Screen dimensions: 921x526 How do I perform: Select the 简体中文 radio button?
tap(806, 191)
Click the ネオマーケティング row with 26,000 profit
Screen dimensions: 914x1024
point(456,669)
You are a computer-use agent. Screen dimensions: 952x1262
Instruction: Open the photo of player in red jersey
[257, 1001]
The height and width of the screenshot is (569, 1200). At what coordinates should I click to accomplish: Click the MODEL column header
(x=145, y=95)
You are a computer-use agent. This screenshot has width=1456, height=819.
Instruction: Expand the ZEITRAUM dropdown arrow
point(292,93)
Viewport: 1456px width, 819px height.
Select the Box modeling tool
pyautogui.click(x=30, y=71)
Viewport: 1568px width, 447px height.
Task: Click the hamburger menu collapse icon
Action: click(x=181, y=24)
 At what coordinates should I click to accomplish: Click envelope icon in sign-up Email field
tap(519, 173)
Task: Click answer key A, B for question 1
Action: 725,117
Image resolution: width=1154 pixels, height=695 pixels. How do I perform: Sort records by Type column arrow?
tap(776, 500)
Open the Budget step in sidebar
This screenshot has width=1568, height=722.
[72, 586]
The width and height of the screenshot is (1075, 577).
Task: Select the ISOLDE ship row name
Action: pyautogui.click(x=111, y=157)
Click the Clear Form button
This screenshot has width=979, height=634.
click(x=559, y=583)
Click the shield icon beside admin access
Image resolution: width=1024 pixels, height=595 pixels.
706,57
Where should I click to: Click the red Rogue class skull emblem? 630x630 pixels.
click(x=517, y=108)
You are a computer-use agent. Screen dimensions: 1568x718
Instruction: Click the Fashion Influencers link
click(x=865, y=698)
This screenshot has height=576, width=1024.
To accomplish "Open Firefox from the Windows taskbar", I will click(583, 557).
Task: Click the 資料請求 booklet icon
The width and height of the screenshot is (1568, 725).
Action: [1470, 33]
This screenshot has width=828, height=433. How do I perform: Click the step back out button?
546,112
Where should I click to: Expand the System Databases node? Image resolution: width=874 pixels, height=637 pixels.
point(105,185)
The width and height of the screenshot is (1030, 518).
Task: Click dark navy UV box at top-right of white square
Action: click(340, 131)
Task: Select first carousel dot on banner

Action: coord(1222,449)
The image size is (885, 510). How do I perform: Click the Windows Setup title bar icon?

━━━━━━

● **PROBLEM TO SOLVE**: In every item above, change "computer-use agent" to "desktop assistant" and leave everything else as it is.

● **RESPONSE TO THIS EXERCISE**:
Screen dimensions: 921x526 How do I perform: Select the 简体中文 radio button?
tap(806, 191)
Click the ネオマーケティング row with 26,000 profit
Screen dimensions: 914x1024
point(456,669)
You are a desktop assistant. Screen dimensions: 952x1262
Instruction: Open the photo of player in red jersey
[257, 1001]
The height and width of the screenshot is (569, 1200). At what coordinates should I click to accomplish: Click the MODEL column header
(x=145, y=95)
You are a desktop assistant. This screenshot has width=1456, height=819.
Instruction: Expand the ZEITRAUM dropdown arrow
point(292,93)
Viewport: 1456px width, 819px height.
Select the Box modeling tool
pyautogui.click(x=30, y=71)
Viewport: 1568px width, 447px height.
Task: Click the hamburger menu collapse icon
Action: click(x=181, y=24)
 At what coordinates should I click to accomplish: Click envelope icon in sign-up Email field
tap(519, 173)
Task: Click answer key A, B for question 1
Action: 725,117
Image resolution: width=1154 pixels, height=695 pixels. How do I perform: Sort records by Type column arrow?
tap(776, 500)
Open the Budget step in sidebar
This screenshot has width=1568, height=722.
[72, 586]
The width and height of the screenshot is (1075, 577).
Task: Select the ISOLDE ship row name
Action: pyautogui.click(x=111, y=157)
Click the Clear Form button
This screenshot has width=979, height=634.
click(x=559, y=583)
Click the shield icon beside admin access
Image resolution: width=1024 pixels, height=595 pixels.
706,57
Where should I click to: Click the red Rogue class skull emblem? 630x630 pixels.
click(x=517, y=108)
You are a desktop assistant. Screen dimensions: 1568x718
Instruction: Click the Fashion Influencers link
click(x=865, y=698)
This screenshot has height=576, width=1024.
To accomplish "Open Firefox from the Windows taskbar", I will click(583, 557).
Task: Click the 資料請求 booklet icon
The width and height of the screenshot is (1568, 725).
Action: [1470, 33]
This screenshot has width=828, height=433. How do I perform: Click the step back out button?
546,112
Where should I click to: Expand the System Databases node? Image resolution: width=874 pixels, height=637 pixels.
point(105,185)
The width and height of the screenshot is (1030, 518).
Task: Click dark navy UV box at top-right of white square
Action: click(340, 131)
Task: Select first carousel dot on banner

Action: coord(1222,449)
The image size is (885, 510). How do I perform: Click the Windows Setup title bar icon?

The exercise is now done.